**Problem description:** Go through the lines below and copy each one that holds the string "November".

Record extracts Block Start

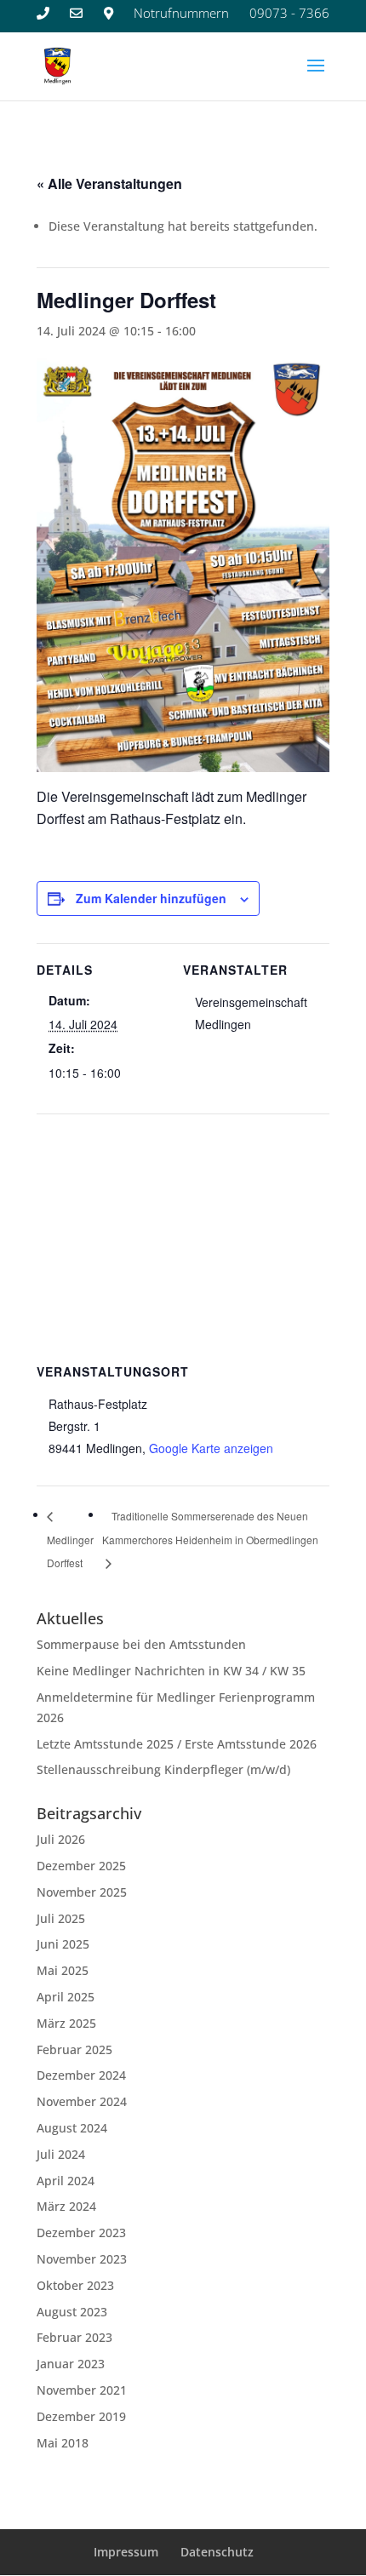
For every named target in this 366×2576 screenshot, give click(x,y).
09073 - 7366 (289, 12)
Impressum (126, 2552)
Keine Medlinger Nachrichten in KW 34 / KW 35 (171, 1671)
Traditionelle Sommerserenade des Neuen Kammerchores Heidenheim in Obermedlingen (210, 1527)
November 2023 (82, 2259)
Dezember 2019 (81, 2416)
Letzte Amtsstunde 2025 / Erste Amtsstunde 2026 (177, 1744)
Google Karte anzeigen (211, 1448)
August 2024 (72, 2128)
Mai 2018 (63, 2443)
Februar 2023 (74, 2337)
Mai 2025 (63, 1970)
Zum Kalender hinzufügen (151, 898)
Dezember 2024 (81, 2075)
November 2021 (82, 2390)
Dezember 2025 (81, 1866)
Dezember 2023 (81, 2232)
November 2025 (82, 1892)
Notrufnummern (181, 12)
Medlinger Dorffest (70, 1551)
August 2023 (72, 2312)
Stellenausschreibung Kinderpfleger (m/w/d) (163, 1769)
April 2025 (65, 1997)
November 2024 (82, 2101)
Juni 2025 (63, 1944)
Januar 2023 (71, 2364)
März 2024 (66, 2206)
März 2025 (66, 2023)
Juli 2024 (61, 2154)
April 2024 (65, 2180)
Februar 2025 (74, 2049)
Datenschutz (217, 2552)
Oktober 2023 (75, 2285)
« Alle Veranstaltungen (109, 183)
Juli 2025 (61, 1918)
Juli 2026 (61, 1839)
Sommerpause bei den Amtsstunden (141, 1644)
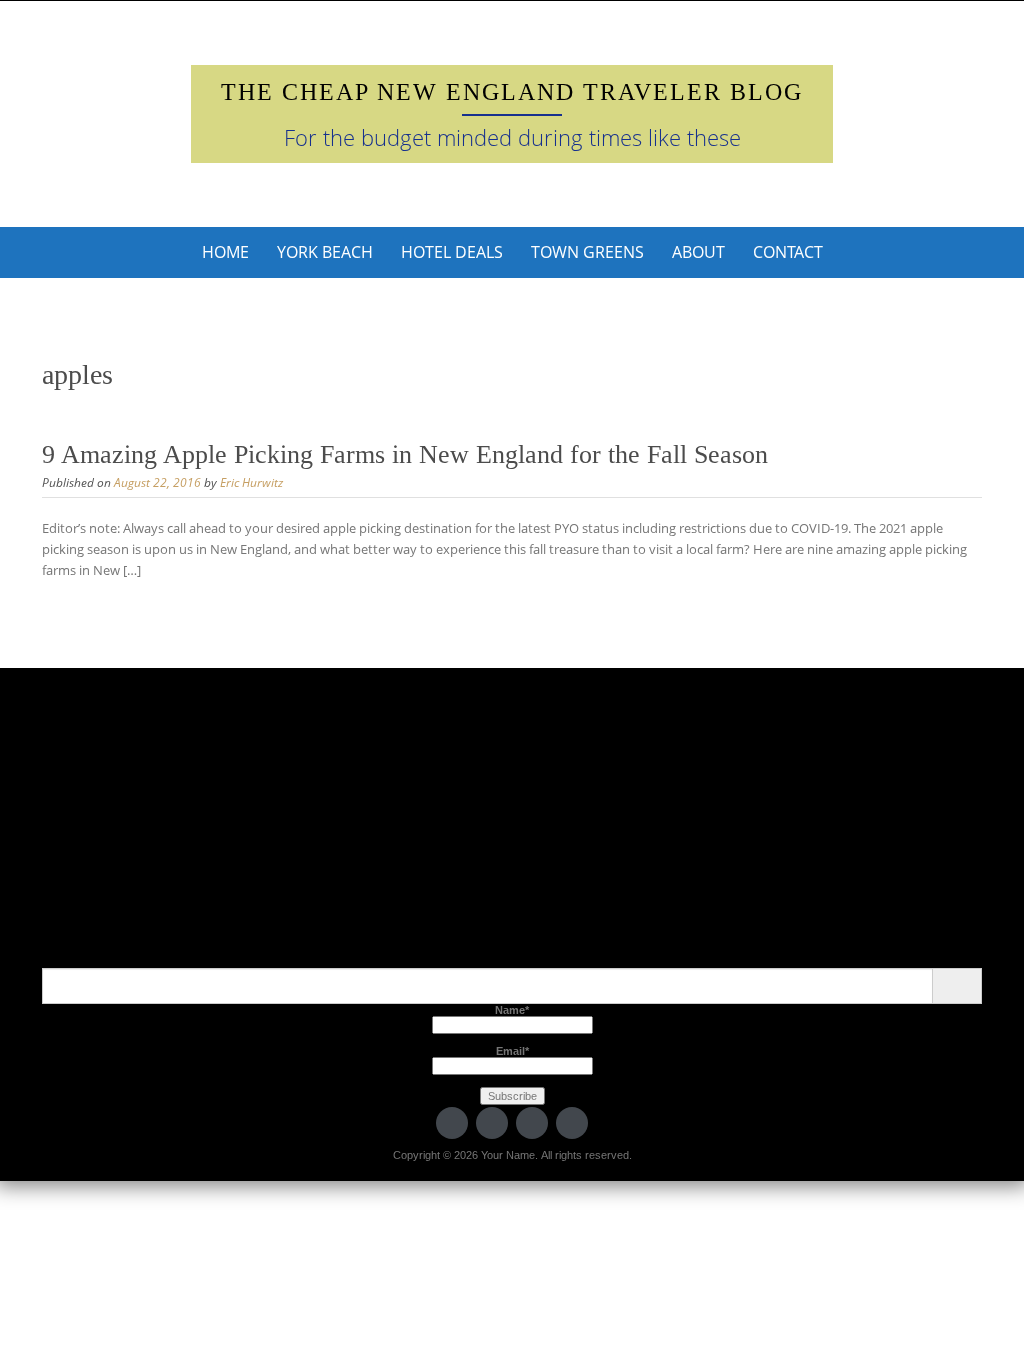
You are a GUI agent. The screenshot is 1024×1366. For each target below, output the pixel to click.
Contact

Record extracts Block End
Record extracts Block Start

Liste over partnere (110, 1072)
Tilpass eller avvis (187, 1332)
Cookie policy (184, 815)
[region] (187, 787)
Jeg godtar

Record extracts Block End

**Response area:**
November 2023 (82, 2259)
November 2021 (82, 2390)
November 2025 (82, 1892)
November 2024 (82, 2101)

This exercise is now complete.